年上男子、全員私にだけ甘すぎる件

Scene 2|ちょっとだけ、ふたりきり

 

 律先輩に会ったあの放課後から、
 ずっと胸がそわそわしてる。

 

 「誰かに取られちゃうの、嫌だな」
 って、あんなふうに言われたら、
 心が落ち着くわけ、ないよ。

 

 気づけば、もう帰りのチャイムが鳴っていて、
 私はそのまま、ふらふらと廊下に出た。

 

 そのとき。

 

 「ねねちゃーん!」

 

 背中から呼ばれた声に振り返ると、
 廊下の向こうから、陽向先輩が軽く手を振りながら走ってきた。

 

 「あ、ちょうどよかった! ねねちゃん空いてる?」

 

 「え? はい……放課後なら」

 

 「やった。
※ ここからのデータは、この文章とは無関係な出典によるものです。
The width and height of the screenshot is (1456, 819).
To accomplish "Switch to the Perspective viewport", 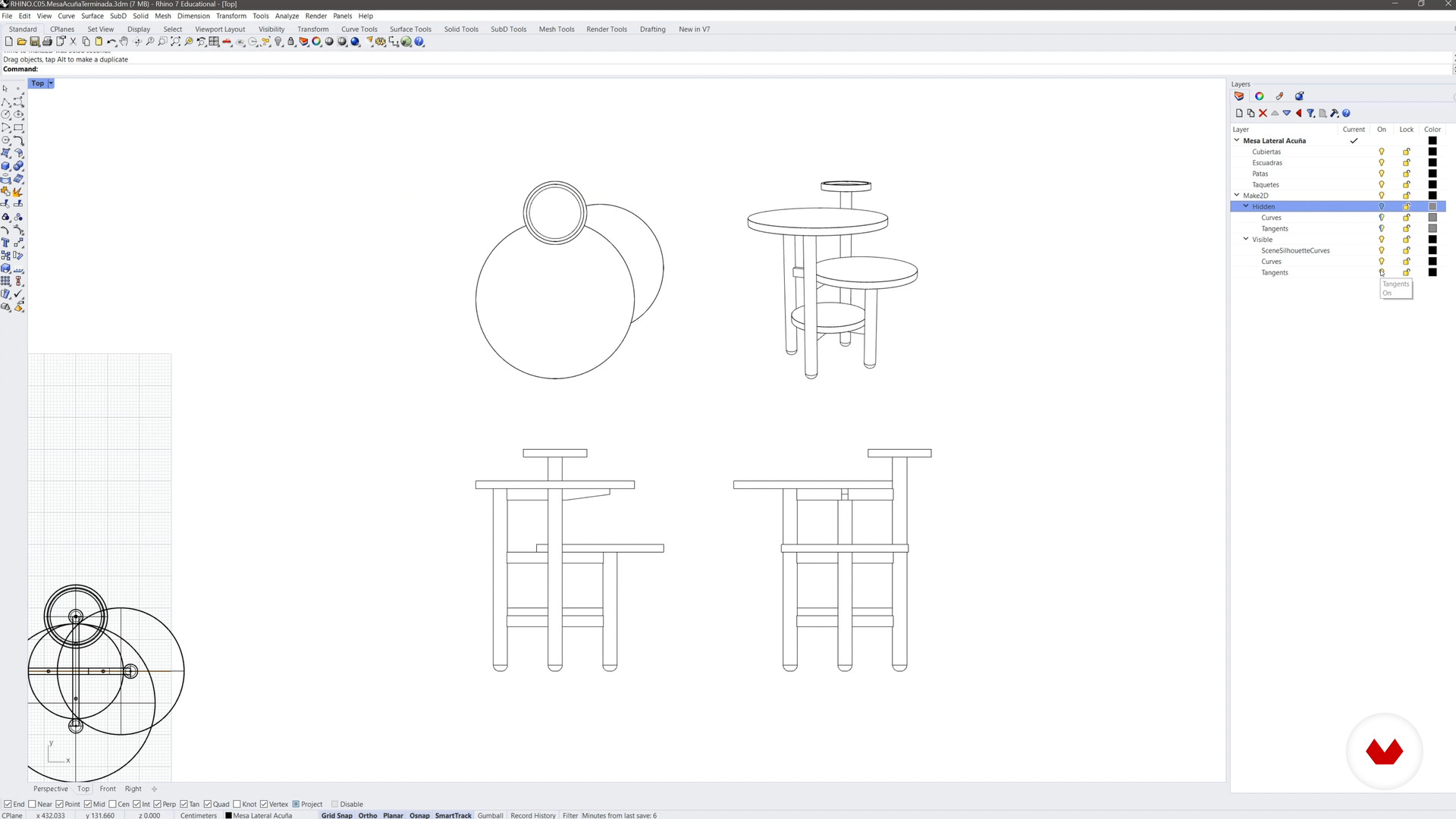I will click(x=50, y=789).
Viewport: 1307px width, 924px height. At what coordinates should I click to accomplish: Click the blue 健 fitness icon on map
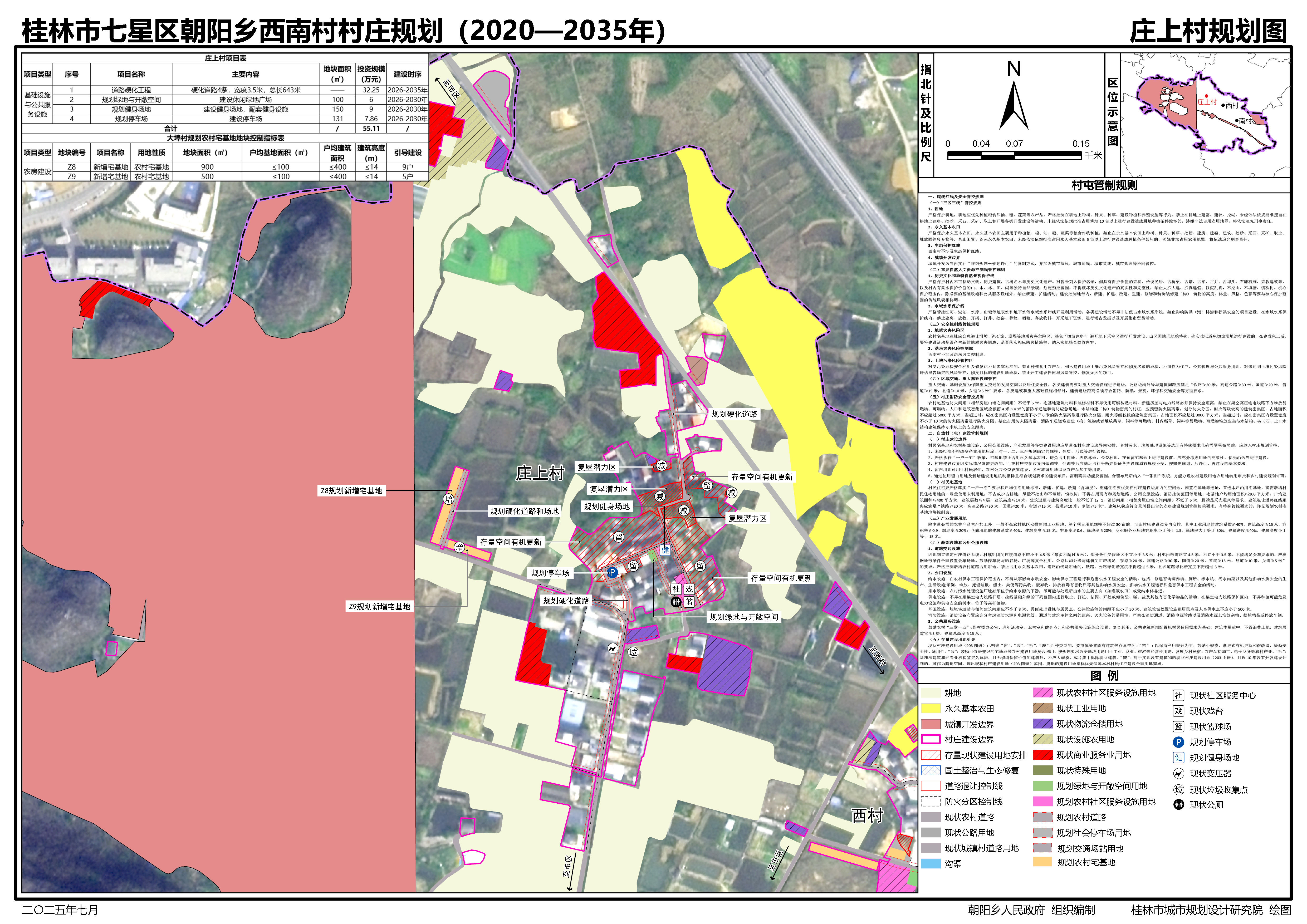pyautogui.click(x=665, y=550)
ちょっとだけ音楽室、来てくれない?」

 

 「音楽室……?」

 

 「今は俺とねねちゃんしかいない時間、って感じするから」

 

 ——そんなこと、さらっと言わないで。

 

 心臓が、またひとつ跳ねた。

 

 

 そして私は、
 夕日に染まる音楽室のドアをそっと開けていた。

 

 部屋の中はしん……と静かで、
 その真ん中にいたのは、
 アコースティックギターを抱えた陽向先輩。

 

 光に透ける髪と、
 指先からこぼれるやさしいメロディ。

 

 「来てくれてありがと」

 

 にっこりと笑ったその顔が、あまりにまぶしくて、
 言葉を返す前に、心が先にときめいてた。

 

 「今日さ、聴かせたい曲があって。……実は、ねねちゃんのこと考えて作ったんだ」

 

 「……え……?」

 

 「照れる? でもほんと。
  最近さ、ねねちゃんのこと考えすぎて、寝れないくらいだったから」

 

 「そんな……さらっと言わないでください……」

 

 「うん、でも本気」

 

 陽向先輩はギターを爪弾きながら、
 わざと視線をそらすふりをして、それでもちゃんと見てる。

 

 「ねねちゃんのこと、他の男子と話してるの見るとさ、
  俺、もうめちゃくちゃ機嫌悪くなるんだよね」

 

 「え……?」

 

 「たぶん俺、すっごいわかりやすいタイプ。……だって、好きだもん」

 

 ——まただ。
 また心臓の音が、自分にしか聞こえない音量で鳴ってる。

 

 「ねねちゃんの全部が、俺の好きなタイプで。
  てか、ねねちゃんじゃないと意味ない」

 

 陽向先輩はギターをそっと脇に置くと、
 そのまま、私の前にしゃがんで見上げてきた。

 

 「俺の“好き”……ちゃんと届いてる?」

 

 「……届きすぎて、どうしたらいいか、わかんないです……」

 

 「そっか。……じゃあさ、これだけ覚えてて」

 

 陽向先輩は、そっと手を伸ばして、
 私の指に、自分の指をそっと重ねた。

 

 「俺、今、ねねちゃんの手を離すつもり、全然ないから」

 

 その言葉に、
 部屋の空気ごと、全部、甘くとけていった。